Segment Start: Data for analysis
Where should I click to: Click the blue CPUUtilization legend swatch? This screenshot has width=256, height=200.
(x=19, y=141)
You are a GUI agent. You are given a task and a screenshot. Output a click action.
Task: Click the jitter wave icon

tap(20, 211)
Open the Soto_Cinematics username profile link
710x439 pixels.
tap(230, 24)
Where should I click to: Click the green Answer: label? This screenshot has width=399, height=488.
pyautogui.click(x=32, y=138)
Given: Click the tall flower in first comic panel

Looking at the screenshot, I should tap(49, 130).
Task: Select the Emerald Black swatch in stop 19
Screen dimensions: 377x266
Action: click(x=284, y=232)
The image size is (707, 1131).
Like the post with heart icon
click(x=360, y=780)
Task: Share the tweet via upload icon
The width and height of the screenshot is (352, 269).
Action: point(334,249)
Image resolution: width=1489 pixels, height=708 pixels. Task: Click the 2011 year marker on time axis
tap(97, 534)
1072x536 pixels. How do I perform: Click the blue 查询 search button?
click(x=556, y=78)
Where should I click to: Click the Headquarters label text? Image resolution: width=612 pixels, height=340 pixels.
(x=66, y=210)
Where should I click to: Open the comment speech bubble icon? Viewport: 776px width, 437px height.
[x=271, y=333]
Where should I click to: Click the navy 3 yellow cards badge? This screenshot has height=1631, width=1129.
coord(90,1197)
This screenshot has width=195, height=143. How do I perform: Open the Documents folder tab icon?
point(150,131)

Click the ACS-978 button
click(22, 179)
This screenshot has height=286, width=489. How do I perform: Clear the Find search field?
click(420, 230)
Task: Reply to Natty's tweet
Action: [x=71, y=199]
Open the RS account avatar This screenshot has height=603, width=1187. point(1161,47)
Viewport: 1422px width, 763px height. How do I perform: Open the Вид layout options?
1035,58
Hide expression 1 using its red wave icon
Segment End: Data for analysis
Exercise requirements
Print every record exactly, so that each word matches what is written above.

Solved problem
Where should I click to: Click the blue CPUUtilization legend swatch? This screenshot has width=256, height=200.
(x=19, y=141)
You are a GUI agent. You are given a task and a screenshot. Output a click action.
Task: Click the jitter wave icon

tap(20, 211)
Open the Soto_Cinematics username profile link
710x439 pixels.
tap(230, 24)
Where should I click to: Click the green Answer: label? This screenshot has width=399, height=488.
pyautogui.click(x=32, y=138)
Given: Click the tall flower in first comic panel

Looking at the screenshot, I should tap(49, 130).
Task: Select the Emerald Black swatch in stop 19
Screen dimensions: 377x266
Action: click(x=284, y=232)
The image size is (707, 1131).
Like the post with heart icon
click(x=360, y=780)
Task: Share the tweet via upload icon
The width and height of the screenshot is (352, 269).
Action: point(334,249)
Image resolution: width=1489 pixels, height=708 pixels. Task: Click the 2011 year marker on time axis
tap(97, 534)
1072x536 pixels. How do I perform: Click the blue 查询 search button?
click(x=556, y=78)
Where should I click to: Click the Headquarters label text? Image resolution: width=612 pixels, height=340 pixels.
(x=66, y=210)
Where should I click to: Open the comment speech bubble icon? Viewport: 776px width, 437px height.
[x=271, y=333]
Where should I click to: Click the navy 3 yellow cards badge? This screenshot has height=1631, width=1129.
coord(90,1197)
This screenshot has width=195, height=143. How do I perform: Open the Documents folder tab icon?
point(150,131)

Click the ACS-978 button
click(22, 179)
This screenshot has height=286, width=489. How do I perform: Clear the Find search field?
click(420, 230)
Task: Reply to Natty's tweet
Action: [x=71, y=199]
Open the RS account avatar This screenshot has height=603, width=1187. point(1161,47)
Viewport: 1422px width, 763px height. How do I perform: Open the Вид layout options?
1035,58
Hide expression 1 using its red wave icon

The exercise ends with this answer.